Text provided Start Marker

Tracking microbiomes, blood tests and more over decades could provide individual health recommendations
CHICAGO — Personalized medicine is headed for the cloud: A new project will collect 68 different types of medical data for 100,000 people, creating an individualized digital simulation of each person.
In March, the Institute for Systems Biology in Seattle will begin collecting data on 100 people – mostly the friends of Leroy Hood, the institute’s director. In the next several years the project is slated to expand to 100,000 healthy people. Hood and other researchers will collect data from the volunteers for 20 to 30 years.
Hood, who announced the project February 14 at the annual meeting of the American Association for the Advancement of Science, said that it will cost $10,000 per person at the outset but he expects the price to drop significantly as technology matures.
Among the information the project aims to integrate from each person is a full genome sequence, blood draws to test for proteins and metabolic chemicals, stool samples for microbiome analysis and surveys about diet, exercise, sleep habits and other lifestyle factors.

Text provided End Marker
Material shown Start Marker

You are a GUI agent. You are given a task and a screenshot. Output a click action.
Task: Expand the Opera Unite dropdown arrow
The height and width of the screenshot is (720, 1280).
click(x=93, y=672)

Material shown End Marker
Material shown Start Marker

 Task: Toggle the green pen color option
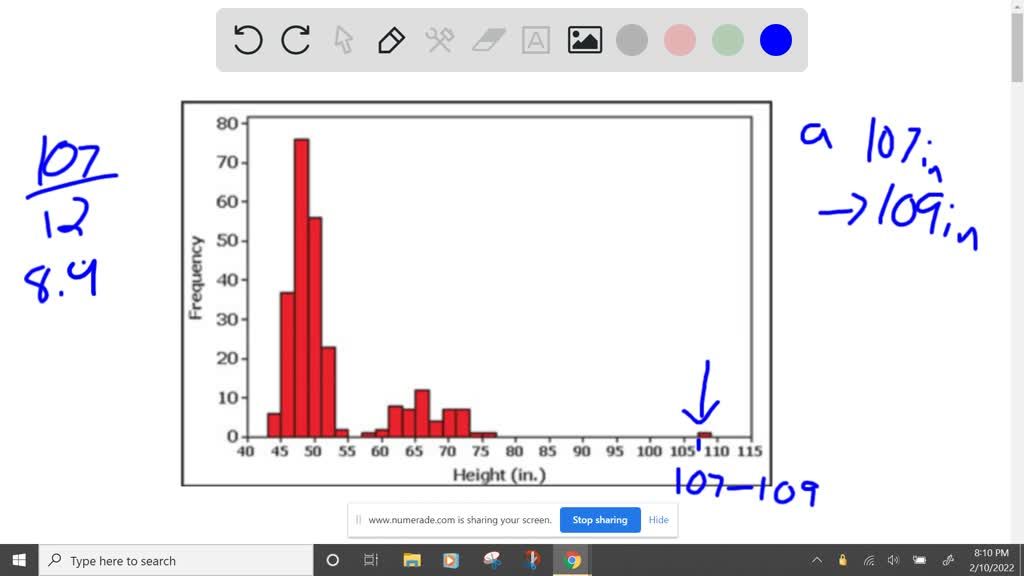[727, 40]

Material shown End Marker

» Task set:
A) According to the text about the personalized medicine project, how many different types of medical data will be collected for each person?
B) Sum up the text about the personalized medicine project in two sentences.
Please draw only on the text about the personalized medicine project, not on the entries.

» Answer set:
A) 68 types of medical data.

B) The Institute for Systems Biology in Seattle is starting a project that will collect 68 types of medical data, including genome sequences, blood tests, stool samples and lifestyle surveys, to create an individualized digital simulation of each person. The project will begin with 100 people in March, expand to 100,000 healthy people in the next several years and follow the volunteers for 20 to 30 years, at an initial cost of $10,000 per person that is expected to drop as technology matures.